Former ABC investigative news producer Christopher Isham, now a vice president and Washington bureau chief for CBS News, issued a statement Tuesday evening denying he ever agreed to be treated as an informant after the blog Gawker speculated he was the journalist mentioned in the FBI memo.

“The suggestion that I was an informant for the FBI is outrageous and untrue,” Isham said in a statement released by CBS. “Like every investigative reporter, my job for 25 years has been to check out information and tips from sources. In the heat of the Oklahoma City bombing, it would not be unusual for me or any journalist to run information by a source within the FBI for confirmation or to notify authorities about a pending terrorist attack.

“This is consistent with the policies at every news organization. But at no time did I compromise a confidential source with the FBI or anyone else,” he said. “Mr. Cannistraro was not a confidential source, but rather a colleague - a paid consultant to ABC News who had already spoken to the FBI about information he had received.”

In a separate statement, CBS said the network was reviewing the memo and has its own strict rules for handling source material.

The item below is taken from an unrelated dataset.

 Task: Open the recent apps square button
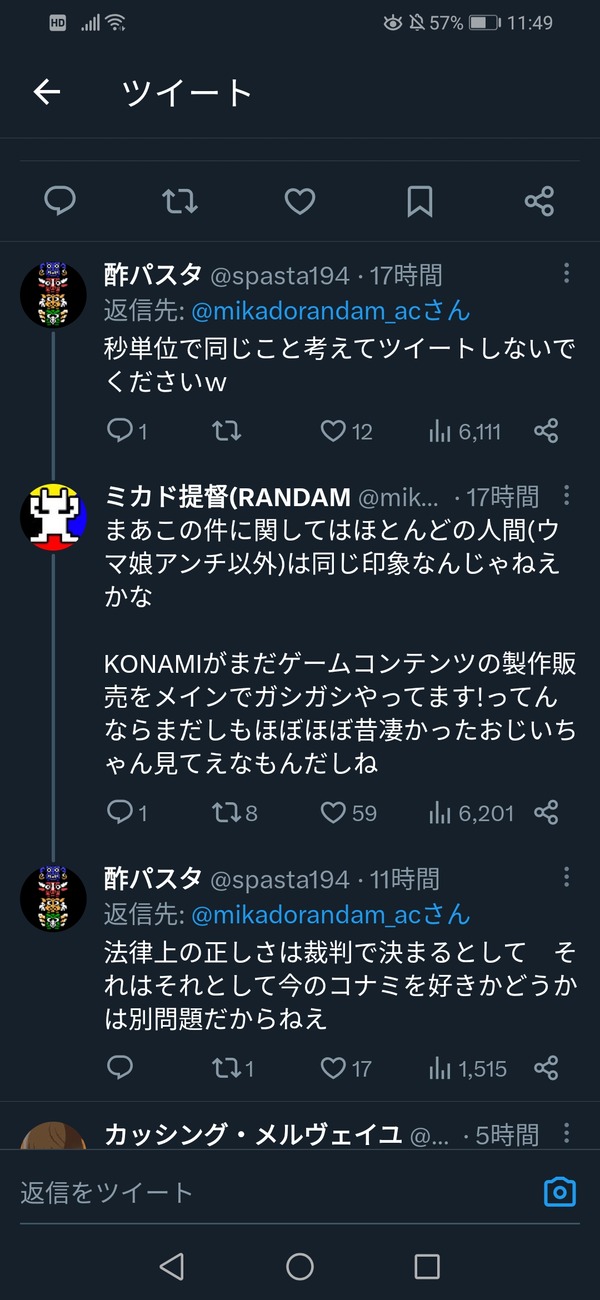tap(427, 1267)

But it added it considered the allegations in the memo “a matter between the FBI and ABC News.”

FBI officials declined to identify the reporter, but confirmed to the Center for Public Integrity that the bureau did in fact treat the reporter as a potential confidential source for a limited period of time as it tried to ascertain the validity of the information suggesting Iraqi involvement in the Oklahoma City bombing.

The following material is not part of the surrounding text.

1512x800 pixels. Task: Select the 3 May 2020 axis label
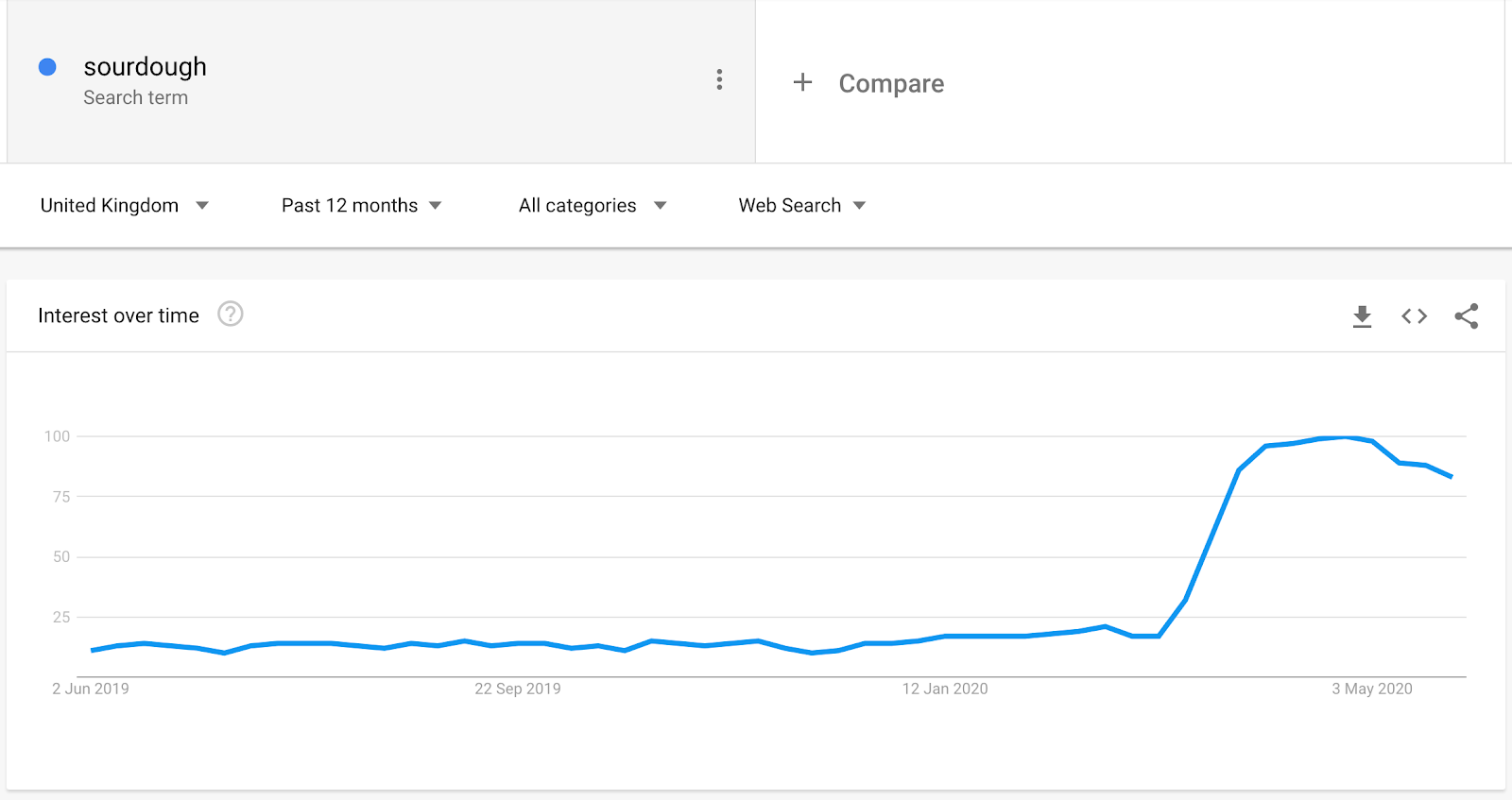(x=1372, y=689)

Bureau officials said it was possible that over the years other reporters and members of other sensitive professions have been treated in FBI files as potential informers — even if those people did not intend to act as bureau sources — but such contacts are governed by strict rules.

“There have been, and at the time of this memo there were, strict rules in place to govern the handling of reporters and people in other sensitive professions as sources of information,” Assistant FBI Director Michael Kortan said Monday. “There is no reason to think, regardless of what we gleaned from the memo, that those rules were not followed at the time of this memo.”

The memo was recently discovered by Utah lawyer Jesse Trentadue, who has spent years researching the Oklahoma City case trying to prove a connection between the terrorist bombing and the death of his brother in an Oklahoma prison in the summer of 1995.

The root of the memo lies in Trentadue’s relationship with Terry Nichols, one of the defendants convicted in the 1995 terror attack, who is serving life in prison. Trentadue recently found the document — unredacted and still marked secret — in a box of documents gathered by Nichols’ defense attorneys.

The memo suggests the ABC journalist reached out to a counterterrorism agent in New York City on his or her own the night of the bombing, in part because the information acquired suggested that “there were two other bombing incidents planned” soon at government offices in Houston and Los Angeles.

The journalist agreed to be interviewed by counterterrorism agents again the next day, the memo says, but refused to identify his or her source.

Nearly a year later, the network staffer was contacted by the FBI and agreed to divulge ABC’s source for the uncorroborated claim: a former CIA officer named Vincent Cannistraro, who was on contract to the network as a consultant, who, in turn, had gotten the information from a Saudi general.

During the 1996 re-interview, the ABC employee was questioned about the “source of questioned information” and “advised that the source was VINCENT CANNISTRARO, former Counter-Terrorism Chief of the Central Intelligence Agency (CIA),” the memo stated.

The reporter further related that “when questioned regarding his source of this information, CANNISTRARO confirmed that it was a ‘General within the Saudi Arabian Intelligence Service,’” the memo stated.

In an interview this week, Cannistraro said he was surprised that an ABC journalist had contacted the FBI and relayed the information, in part because it had not been corroborated and was just a rumor passing through Saudi circles.

Cannistraro said he provided the information himself to the FBI immediately after the bombing because of suggestions there might be imminent additional attacks possible, but hadn’t authorized ABC to release the information.

Cannistraro called the memo “interesting” and noted that when he worked for the CIA they had rules in place blocking the use of journalists as sources. He said being “outed” was “not a concern” because he had already shared the information with the bureau.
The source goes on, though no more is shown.